Keeping the digestive tract functioning optimally is an important goal in Ayurveda for maintaining vitality, and many aspects of our daily habits create the foundation for this. Adding turmeric to your favorite dishes is a great practice as research is showing that turmeric (haridra) has many health benefits including improving digestion, fighting infection, improving blood sugar in diabetes, and preserving cognitive function.

Ingredients

  • 1 small spaghetti squash, about 2 1/4 pounds
  • 2 1/2 tablespoons olive oil
  • 2 1/2 tablespoons finely chopped mixed herbs: good options include basil, chives, chervil, parsley, dill, marjoram and sage
  • 1/2 teaspoon salt
  • 1/8 teaspoon freshly ground black pepper
  • 1/4 cup pine nuts
  • 1/2 teaspoon turmeric
  • 1 clove garlic
  • 1 tablespoon lemon juice

Intructions

  1. Preheat the oven to 375 degrees F.
  2. Using a sharp knife, cut the squash in half lengthwise and place, cut side down, in a baking dish. Add enough water to come 1/2-inch up the sides of the baking dish and cover.
  3. Bake for 45 minutes, until the squash is easily pierced with a paring knife. Turn the squash over and cover again and continue to cook for another 15 minutes, until the squash is very tender.
  4. Remove from the oven, uncover, and allow to cool slightly.
  5. Using a fork, gently pull the strands of squash away.
  6. Heat a cast iron pan and add olive oil, turmeric and garlic. Sautee for several minutes and add spaghetti squash.
  7. Remove from heat and add herbs, lemon juice, pine nuts, salt, and pepper. Mix gently to combine all the ingredients.
  8. Serve immediately or cover and keep warm until ready to serve.

Notes

Notes: Spaghetti squash (Cucurbita pepo) is one of my favorite “gluten-free” pasta substitutes. The long fibrous, tendrils separate from the squash skin when cooked to give the appearance and texture of spaghetti and it pairs well with fresh herbs and olive oil. The yellow squashes are considered to be Sattvic foods and thus support yoga meditation practices.

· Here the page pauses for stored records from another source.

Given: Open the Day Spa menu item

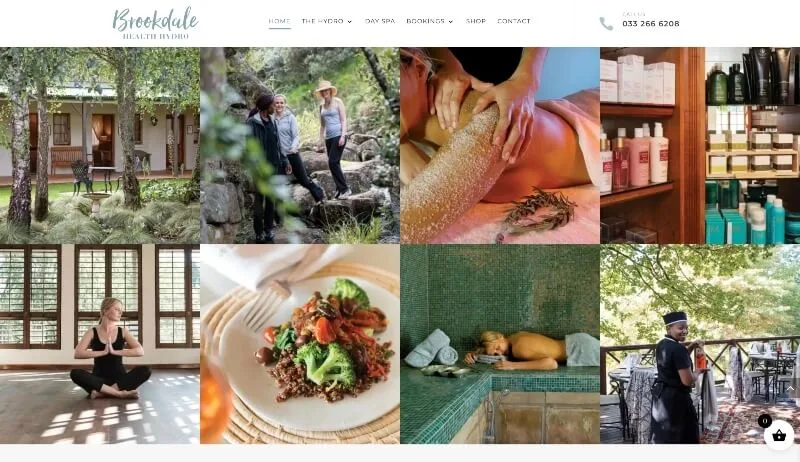Looking at the screenshot, I should pos(380,21).
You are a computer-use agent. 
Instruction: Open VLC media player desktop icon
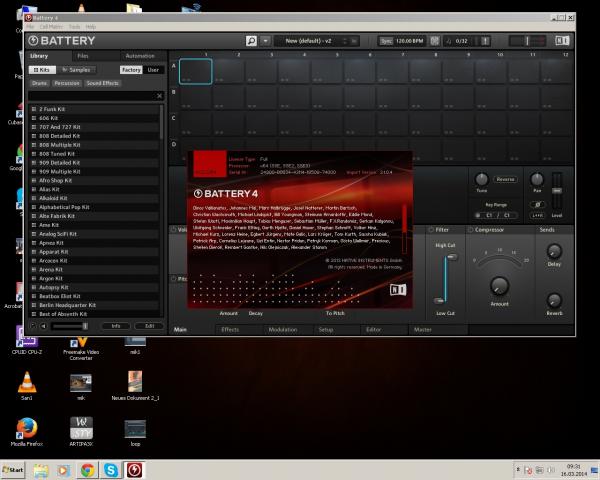coord(27,380)
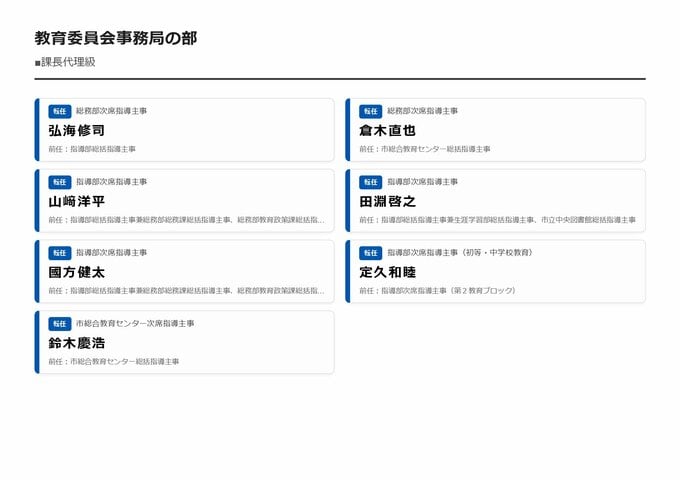Click the 転任 badge on 定久和睦's card
This screenshot has width=680, height=480.
(371, 253)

Turmeric (Curcuma longa) is a good addition to any dish and adds color and bitter flavor, which is not a prominent flavor in the American diet. One cup of cooked squash is rich in vitamins and minerals and has only 42 calories. Pine nuts are a good source of vitamin E, protein and trace minerals, and complement the fresh herbs and oil to give a non-pureed vegan pesto.